## Exercise objective:
Take the records below and set them down exactly, so that every line matches the original.

## Source material:

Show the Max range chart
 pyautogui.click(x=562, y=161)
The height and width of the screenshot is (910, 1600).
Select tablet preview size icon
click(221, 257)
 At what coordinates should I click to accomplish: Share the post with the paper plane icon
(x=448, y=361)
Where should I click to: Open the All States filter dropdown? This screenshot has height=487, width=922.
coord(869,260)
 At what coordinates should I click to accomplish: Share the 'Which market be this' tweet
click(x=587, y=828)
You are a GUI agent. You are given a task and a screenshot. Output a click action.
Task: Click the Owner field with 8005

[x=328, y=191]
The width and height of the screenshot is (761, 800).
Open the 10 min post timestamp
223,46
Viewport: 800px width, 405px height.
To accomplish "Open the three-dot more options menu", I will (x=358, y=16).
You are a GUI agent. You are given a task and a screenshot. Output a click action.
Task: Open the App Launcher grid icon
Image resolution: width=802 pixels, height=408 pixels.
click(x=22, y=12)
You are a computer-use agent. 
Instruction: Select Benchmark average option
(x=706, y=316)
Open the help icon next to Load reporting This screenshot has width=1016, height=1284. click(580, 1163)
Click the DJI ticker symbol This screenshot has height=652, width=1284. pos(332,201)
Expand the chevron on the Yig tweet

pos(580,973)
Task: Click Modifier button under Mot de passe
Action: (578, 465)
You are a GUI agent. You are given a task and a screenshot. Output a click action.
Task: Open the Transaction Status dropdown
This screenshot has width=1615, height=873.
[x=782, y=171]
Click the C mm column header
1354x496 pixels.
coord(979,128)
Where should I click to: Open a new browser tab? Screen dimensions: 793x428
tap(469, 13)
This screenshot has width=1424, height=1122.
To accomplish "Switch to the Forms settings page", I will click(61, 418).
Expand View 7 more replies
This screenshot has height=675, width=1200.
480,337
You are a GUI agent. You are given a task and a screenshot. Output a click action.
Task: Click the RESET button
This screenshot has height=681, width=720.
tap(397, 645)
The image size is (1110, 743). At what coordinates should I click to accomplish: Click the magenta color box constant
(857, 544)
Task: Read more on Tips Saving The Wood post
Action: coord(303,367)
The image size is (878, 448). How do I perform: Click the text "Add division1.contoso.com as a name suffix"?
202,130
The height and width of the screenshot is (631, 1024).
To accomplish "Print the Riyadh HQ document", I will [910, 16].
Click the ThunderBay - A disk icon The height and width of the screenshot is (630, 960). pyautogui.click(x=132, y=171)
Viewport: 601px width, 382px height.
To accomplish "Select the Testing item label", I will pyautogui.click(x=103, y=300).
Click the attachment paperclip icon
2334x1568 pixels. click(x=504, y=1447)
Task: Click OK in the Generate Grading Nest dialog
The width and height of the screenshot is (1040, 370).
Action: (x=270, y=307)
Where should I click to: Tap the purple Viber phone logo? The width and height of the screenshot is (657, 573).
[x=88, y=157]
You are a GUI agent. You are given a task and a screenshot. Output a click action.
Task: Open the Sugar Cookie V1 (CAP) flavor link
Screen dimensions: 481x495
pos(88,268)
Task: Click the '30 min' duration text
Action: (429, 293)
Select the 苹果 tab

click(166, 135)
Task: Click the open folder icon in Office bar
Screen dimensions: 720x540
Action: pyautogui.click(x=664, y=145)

## Completed task:
Show the Max range chart
 pyautogui.click(x=562, y=161)
The height and width of the screenshot is (910, 1600).
Select tablet preview size icon
click(221, 257)
 At what coordinates should I click to accomplish: Share the post with the paper plane icon
(x=448, y=361)
Where should I click to: Open the All States filter dropdown? This screenshot has height=487, width=922.
coord(869,260)
 At what coordinates should I click to accomplish: Share the 'Which market be this' tweet
click(x=587, y=828)
You are a GUI agent. You are given a task and a screenshot. Output a click action.
Task: Click the Owner field with 8005

[x=328, y=191]
The width and height of the screenshot is (761, 800).
Open the 10 min post timestamp
223,46
Viewport: 800px width, 405px height.
To accomplish "Open the three-dot more options menu", I will (x=358, y=16).
You are a GUI agent. You are given a task and a screenshot. Output a click action.
Task: Open the App Launcher grid icon
Image resolution: width=802 pixels, height=408 pixels.
click(x=22, y=12)
You are a computer-use agent. 
Instruction: Select Benchmark average option
(x=706, y=316)
Open the help icon next to Load reporting This screenshot has width=1016, height=1284. click(580, 1163)
Click the DJI ticker symbol This screenshot has height=652, width=1284. pos(332,201)
Expand the chevron on the Yig tweet

pos(580,973)
Task: Click Modifier button under Mot de passe
Action: (578, 465)
You are a GUI agent. You are given a task and a screenshot. Output a click action.
Task: Open the Transaction Status dropdown
This screenshot has width=1615, height=873.
[x=782, y=171]
Click the C mm column header
1354x496 pixels.
coord(979,128)
Where should I click to: Open a new browser tab? Screen dimensions: 793x428
tap(469, 13)
This screenshot has width=1424, height=1122.
To accomplish "Switch to the Forms settings page", I will click(61, 418).
Expand View 7 more replies
This screenshot has height=675, width=1200.
480,337
You are a GUI agent. You are given a task and a screenshot. Output a click action.
Task: Click the RESET button
This screenshot has height=681, width=720.
tap(397, 645)
The image size is (1110, 743). At what coordinates should I click to accomplish: Click the magenta color box constant
(857, 544)
Task: Read more on Tips Saving The Wood post
Action: coord(303,367)
The image size is (878, 448). How do I perform: Click the text "Add division1.contoso.com as a name suffix"?
202,130
The height and width of the screenshot is (631, 1024).
To accomplish "Print the Riyadh HQ document", I will [910, 16].
Click the ThunderBay - A disk icon The height and width of the screenshot is (630, 960). pyautogui.click(x=132, y=171)
Viewport: 601px width, 382px height.
To accomplish "Select the Testing item label", I will pyautogui.click(x=103, y=300).
Click the attachment paperclip icon
2334x1568 pixels. click(x=504, y=1447)
Task: Click OK in the Generate Grading Nest dialog
The width and height of the screenshot is (1040, 370).
Action: (x=270, y=307)
Where should I click to: Tap the purple Viber phone logo? The width and height of the screenshot is (657, 573).
[x=88, y=157]
You are a GUI agent. You are given a task and a screenshot. Output a click action.
Task: Open the Sugar Cookie V1 (CAP) flavor link
Screen dimensions: 481x495
pos(88,268)
Task: Click the '30 min' duration text
Action: (429, 293)
Select the 苹果 tab

click(166, 135)
Task: Click the open folder icon in Office bar
Screen dimensions: 720x540
Action: pyautogui.click(x=664, y=145)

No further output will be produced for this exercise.